Joshua Kenneth Robertson Tabh , Andreas Nord

Ecogeographical rules, describing common trends in animal form across space and time, have provided key insights into the primary factors driving species persistence on our planet. Among the most well-known ecogeographical rules are James’ rule (an intraspecific variant of Bergmann’s rule) and Allen’s rule, with each correlating ambient temperature to the size and shape of endotherms within a species. These two rules have recently gained renewed research attention, largely with the goal of understanding how they emerge (e.g. via natural selection or phenotypic plasticity), and thus, whether they may emerge quickly enough to facilitate species persistence in a warming world. Yet despite this attention, the precise proximate and ultimate drivers of James’ and Allen’s rules remain unresolved.
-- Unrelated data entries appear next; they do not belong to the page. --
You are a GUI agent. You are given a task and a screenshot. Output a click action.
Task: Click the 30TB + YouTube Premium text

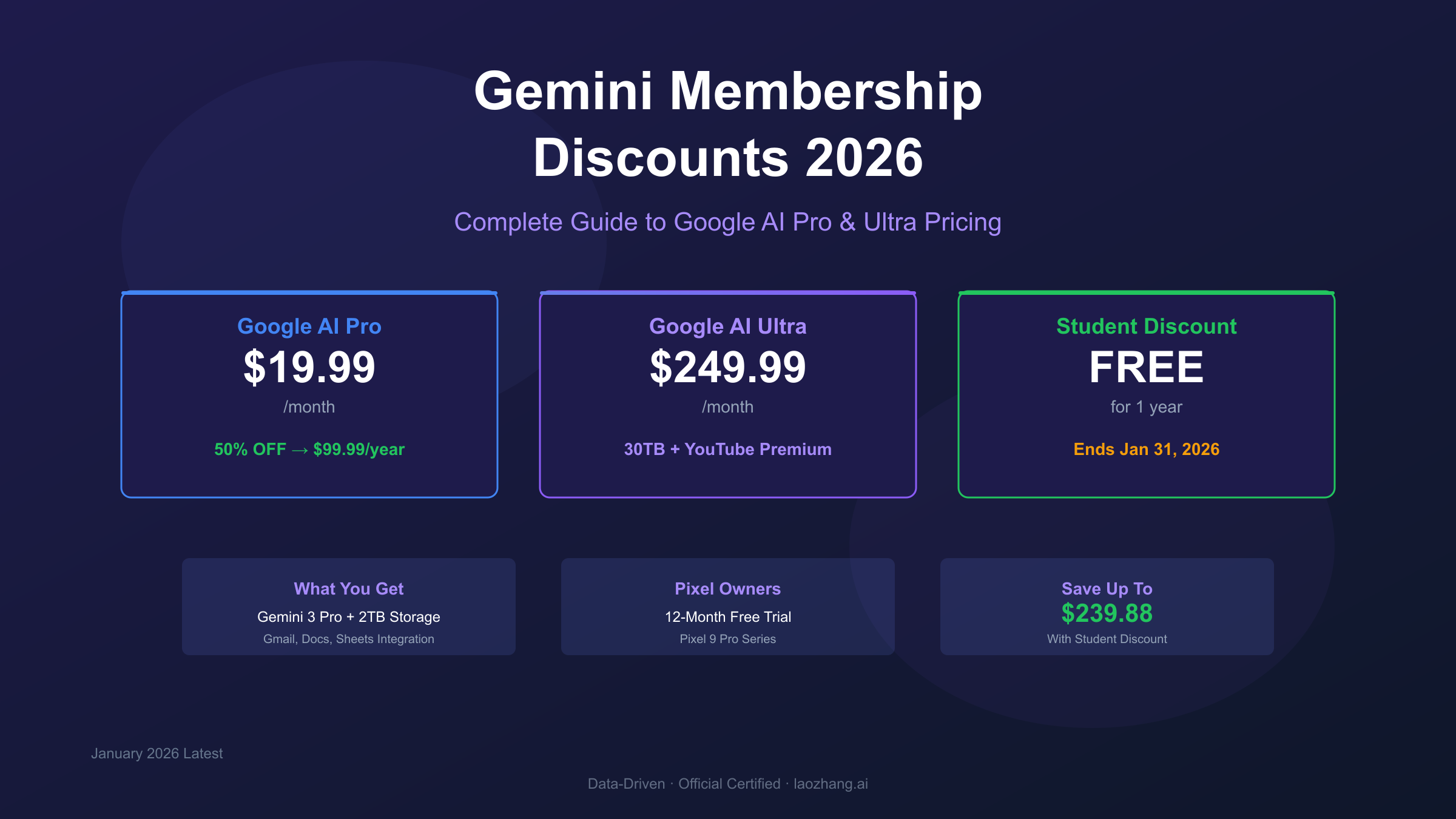click(x=727, y=450)
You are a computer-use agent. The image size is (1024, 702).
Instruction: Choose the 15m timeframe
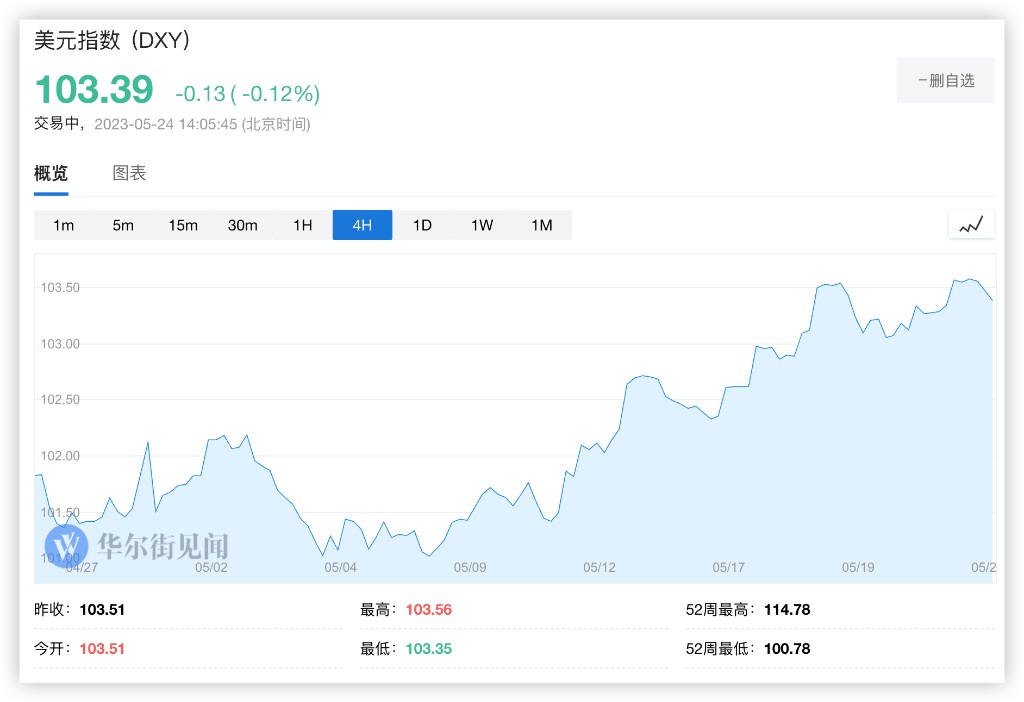(x=183, y=225)

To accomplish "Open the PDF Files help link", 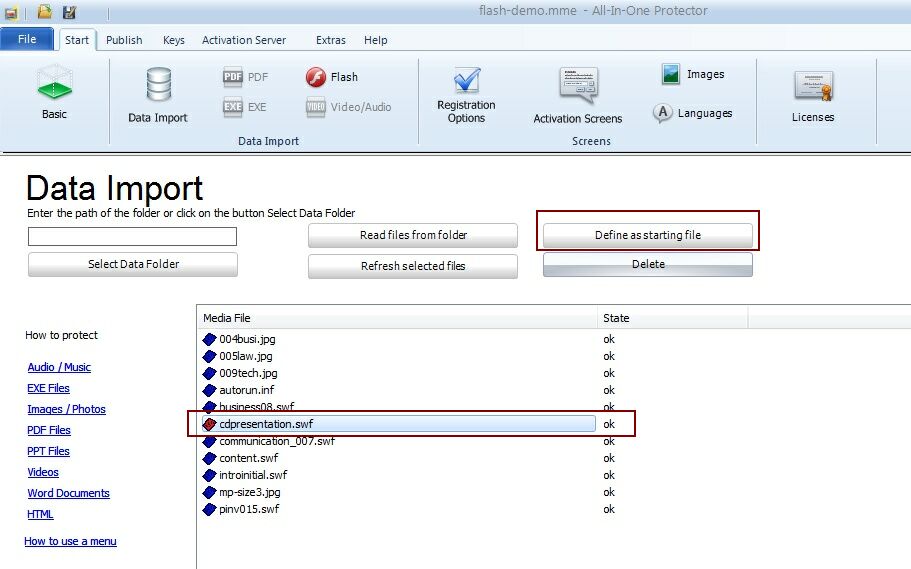I will (x=49, y=430).
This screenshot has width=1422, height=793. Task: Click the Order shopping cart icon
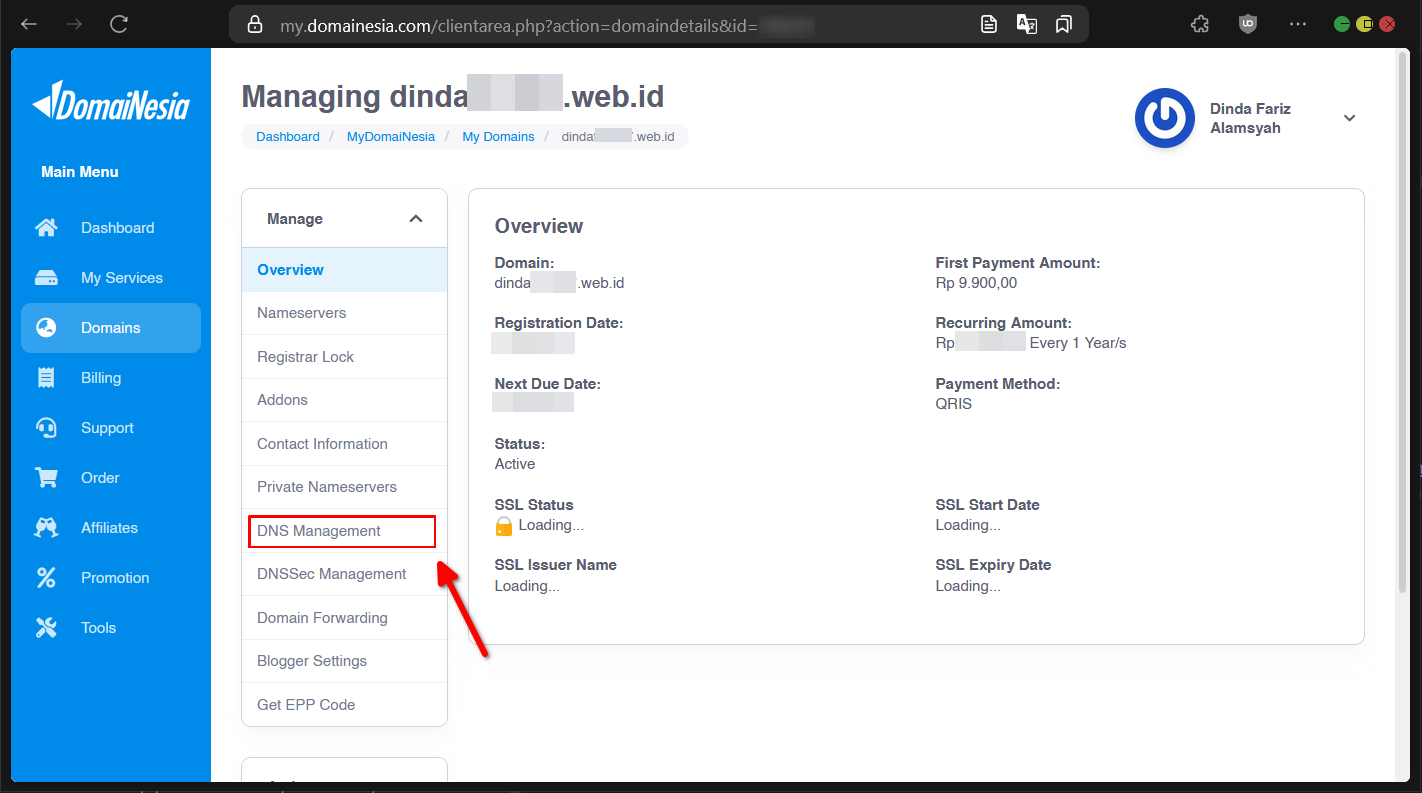[46, 478]
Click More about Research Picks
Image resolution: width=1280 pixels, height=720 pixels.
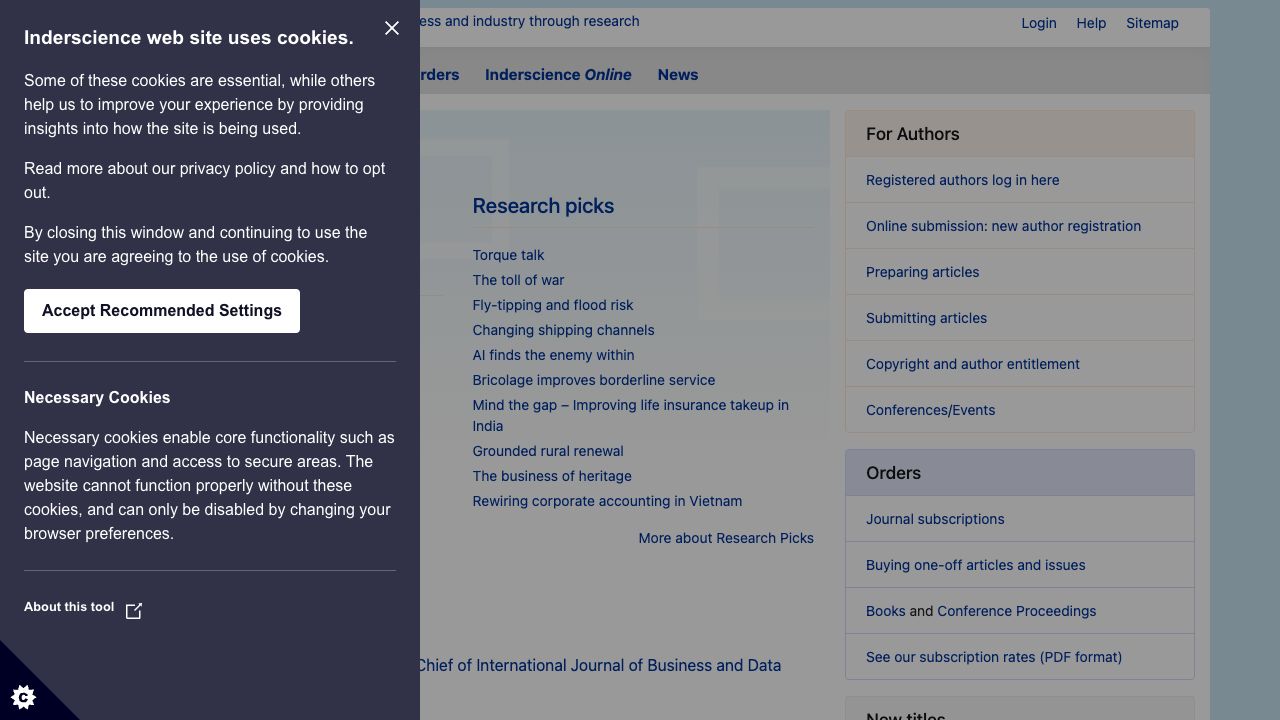point(725,538)
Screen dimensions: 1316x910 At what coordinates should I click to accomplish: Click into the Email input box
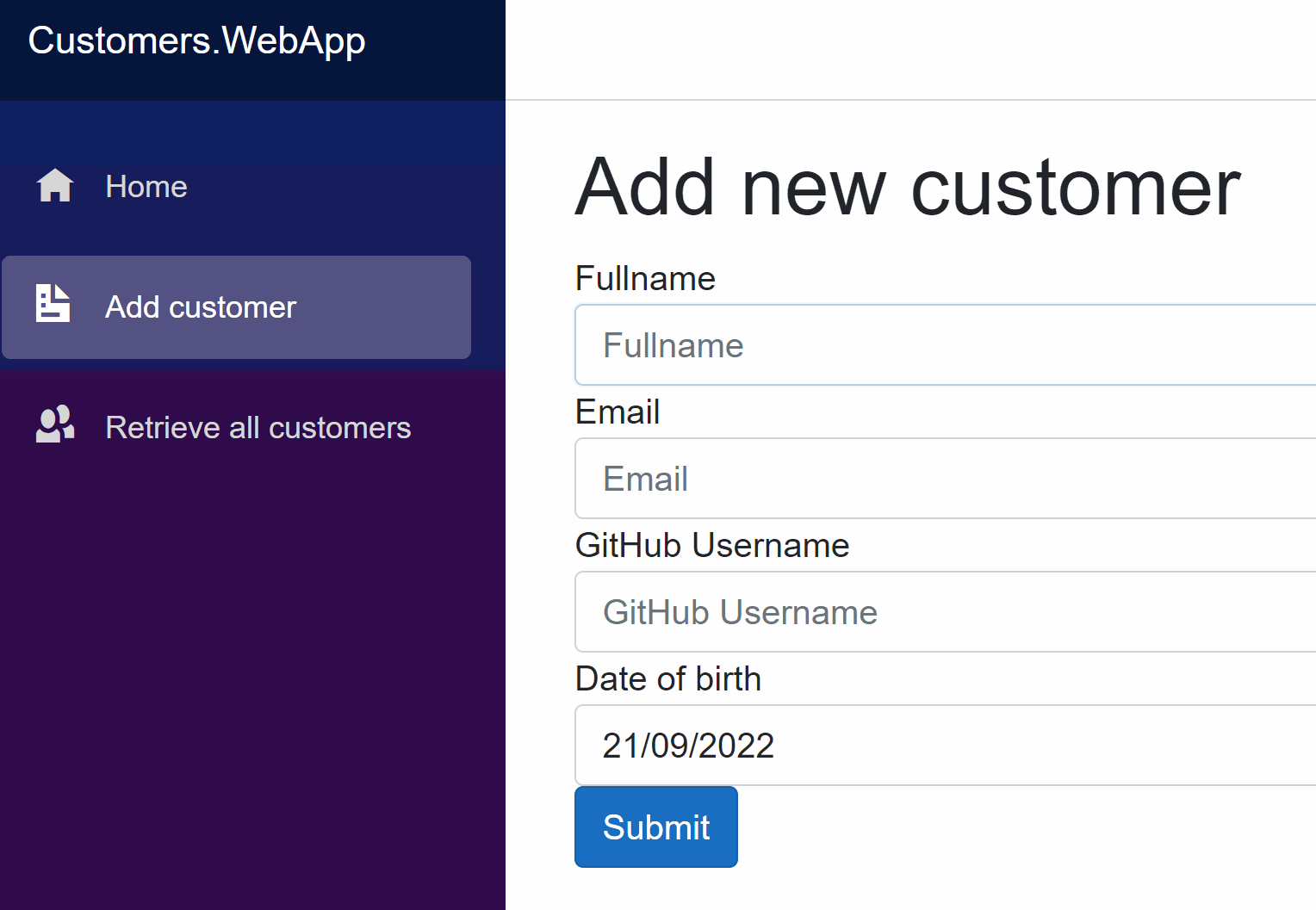tap(944, 479)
In this paper, we review over a century of empirical literature surrounding these rules and ask whether each could be explained by plastic effects of developmental temperature on adult phenotype among endotherms. Across birds and mammals, studies strongly support developmental plasticity as a driver of James’ and Allen’s rules, particularly with regards to Allen’s rule and responses to heat. However, we find that plastic contributions toward each are non-linear and probably depend on: (1) efficiency of energy use at given ambient temperatures (James’ rule), and (2) thermal advantages at given ambient temperatures (Allen’s rule). These findings suggest that, among endotherms, rapid changes in body shape and size will continue to occur, but generalising the direction of responses across populations (e.g. as “shrinking” or “shape-shifting”) is likely naive.